Raw data START

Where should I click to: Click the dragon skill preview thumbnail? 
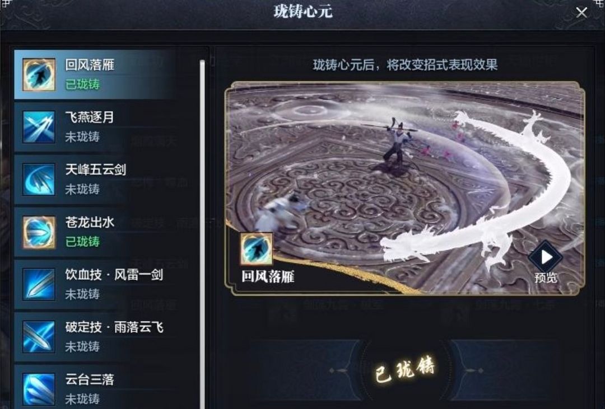pyautogui.click(x=405, y=188)
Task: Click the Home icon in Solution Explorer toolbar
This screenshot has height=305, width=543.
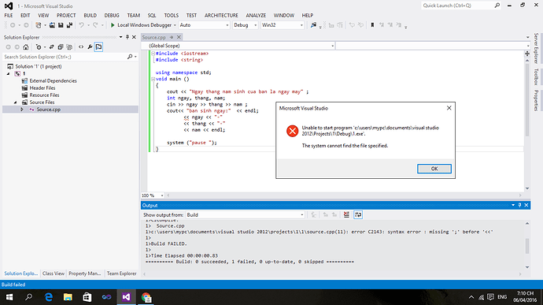Action: (26, 46)
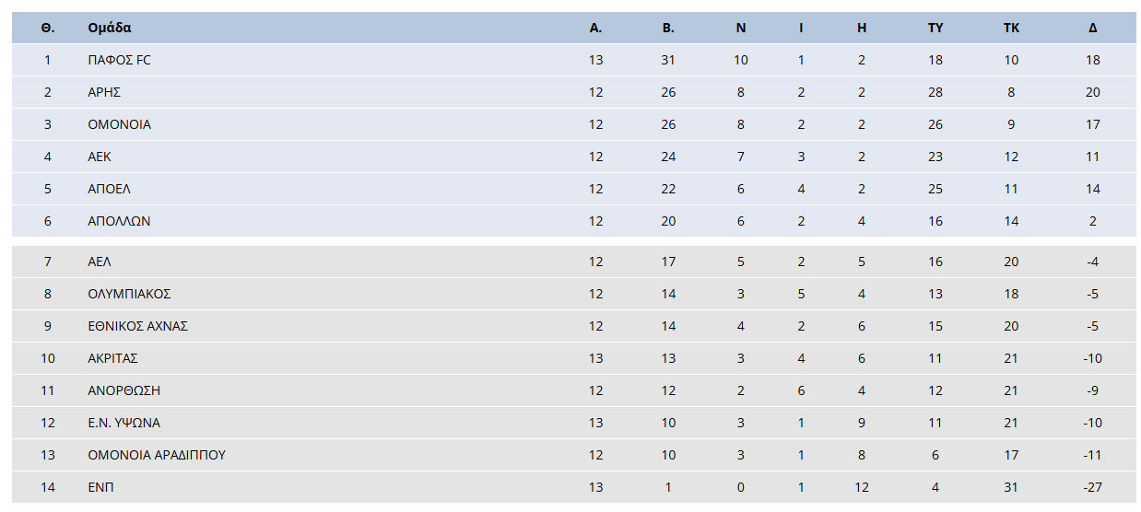Click the ΑΚΡΙΤΑΣ team name
This screenshot has width=1141, height=512.
(x=112, y=358)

Raw data END

Activity
Repeat each of the records exactly as written, except for the pictures, which are to be left out.

Exercise answer
Where should I click to: Click the dragon skill preview thumbnail? 
pyautogui.click(x=405, y=188)
Task: Click the Home icon in Solution Explorer toolbar
This screenshot has height=305, width=543.
Action: (26, 46)
Click the ΑΚΡΙΤΑΣ team name
This screenshot has width=1141, height=512.
(x=112, y=358)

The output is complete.